Scientists at the US Food and Drug Administration (FDA) have developed a new mouse model that may help explore the potential activity of Zika virus vaccines and therapeutics.

A paper published in PLoS Pathogens describes how a neonatal mouse model can provide the platform for potentially improving and accelerating studies to better understand the pathology of the Zika virus.

The mouse model in the paper utilises the C57BL/6 mouse strain. The scientists found that neonatal mice of this strain are susceptible to the Zika virus and develop neurological symptoms 12 days after being infected. They also eventually recover from the disease and can provide researchers with a way to explore experimental Zika virus vaccines and therapeutics.

Daniela Verthelyi, the FDA’s Chief of the Laboratory of Immunology said: "There are many unanswered and essential questions about how the Zika virus works, including the long-term impact. This mouse model gives researchers a new tool to study and understand how the Zika virus replicates and spreads in the body, which we hope will provide these critical answers."

Following the spread of the Zika virus, an urgent need for animal models to examine the virus’ pathology is needed. The research presented by the FDA scientists disproves previous studies which indicated that only mice with compromised immune systems are susceptible to Zika virus infection.  

This research is indicative of the FDA’s effort to fight the Zika virus. The organisation has invested in initiatives to understand the effectiveness of technologies that reduce pathogens in blood, evaluate the impact of red blood cell storage on virus infection, expand the agency’s database of virus-infected samples essential to the development of diagnostic devices, and explore how long the Zika virus persists in body tissues, among other projects.

The FDA is also working in a variety of areas to respond to the emerging Ziks virus outbreak. The agency is focused on protecting the safety of the nation’s supply of blood and human cells, tissues and cellular and tissue-based products. It is also encouraging the development of diagnostic tests to help clinicians detect and diagnose Zika virus infection.

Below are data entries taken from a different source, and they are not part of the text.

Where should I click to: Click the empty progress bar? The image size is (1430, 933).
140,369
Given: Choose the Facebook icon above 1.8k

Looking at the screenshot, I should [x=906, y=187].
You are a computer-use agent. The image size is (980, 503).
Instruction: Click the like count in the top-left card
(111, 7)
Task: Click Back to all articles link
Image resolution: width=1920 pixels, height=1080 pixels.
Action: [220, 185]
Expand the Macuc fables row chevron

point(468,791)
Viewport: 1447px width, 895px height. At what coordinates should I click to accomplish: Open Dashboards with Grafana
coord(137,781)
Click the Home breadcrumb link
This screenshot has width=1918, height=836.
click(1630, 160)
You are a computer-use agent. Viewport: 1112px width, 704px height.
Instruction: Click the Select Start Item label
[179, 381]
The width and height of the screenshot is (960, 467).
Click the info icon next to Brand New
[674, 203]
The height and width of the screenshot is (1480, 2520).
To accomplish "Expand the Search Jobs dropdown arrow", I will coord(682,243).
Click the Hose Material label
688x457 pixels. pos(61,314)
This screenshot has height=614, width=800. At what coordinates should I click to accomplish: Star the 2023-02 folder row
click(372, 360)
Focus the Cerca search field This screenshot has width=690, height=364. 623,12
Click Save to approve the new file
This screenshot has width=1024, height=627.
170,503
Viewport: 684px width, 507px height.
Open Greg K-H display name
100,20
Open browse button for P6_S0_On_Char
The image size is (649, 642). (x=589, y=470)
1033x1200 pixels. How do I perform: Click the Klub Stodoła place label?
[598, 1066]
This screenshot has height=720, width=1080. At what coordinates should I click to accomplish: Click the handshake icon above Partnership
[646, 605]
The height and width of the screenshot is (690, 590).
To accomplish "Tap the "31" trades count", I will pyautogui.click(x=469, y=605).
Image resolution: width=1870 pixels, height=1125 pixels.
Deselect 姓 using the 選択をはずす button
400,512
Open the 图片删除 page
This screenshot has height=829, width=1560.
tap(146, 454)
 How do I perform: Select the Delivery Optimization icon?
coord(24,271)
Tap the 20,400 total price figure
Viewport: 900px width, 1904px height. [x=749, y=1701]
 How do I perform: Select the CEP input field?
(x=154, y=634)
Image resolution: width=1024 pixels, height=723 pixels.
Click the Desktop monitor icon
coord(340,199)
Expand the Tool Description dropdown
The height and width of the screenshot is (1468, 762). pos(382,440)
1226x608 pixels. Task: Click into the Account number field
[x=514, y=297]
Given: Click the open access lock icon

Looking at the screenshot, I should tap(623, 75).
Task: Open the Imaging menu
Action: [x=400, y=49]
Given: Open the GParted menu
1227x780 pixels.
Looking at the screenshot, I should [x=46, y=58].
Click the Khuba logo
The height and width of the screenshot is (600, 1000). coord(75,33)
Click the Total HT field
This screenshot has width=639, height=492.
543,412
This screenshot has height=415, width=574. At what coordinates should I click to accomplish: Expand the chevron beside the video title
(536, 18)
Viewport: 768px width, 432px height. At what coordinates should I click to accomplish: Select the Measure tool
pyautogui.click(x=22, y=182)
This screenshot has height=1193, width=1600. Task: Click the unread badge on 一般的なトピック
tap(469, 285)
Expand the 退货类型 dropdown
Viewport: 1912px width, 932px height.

The FDA’s acting chief scientist, Luciana Borio said: “The FDA considers the public health response to the Zika virus epidemic to be a top priority. We stand ready to use our expertise and authorities to the fullest extent to help facilitate the development and availability of products that may help mitigate emerging infectious disease threats, such as the Zika virus. The FDA’s regulatory science research program is an essential component of the national response to emerging infectious diseases. Helping to advance the approaches scientists can use to understand the Zika virus will ultimately assist in speeding the development and availability of the tools needed to combat it.”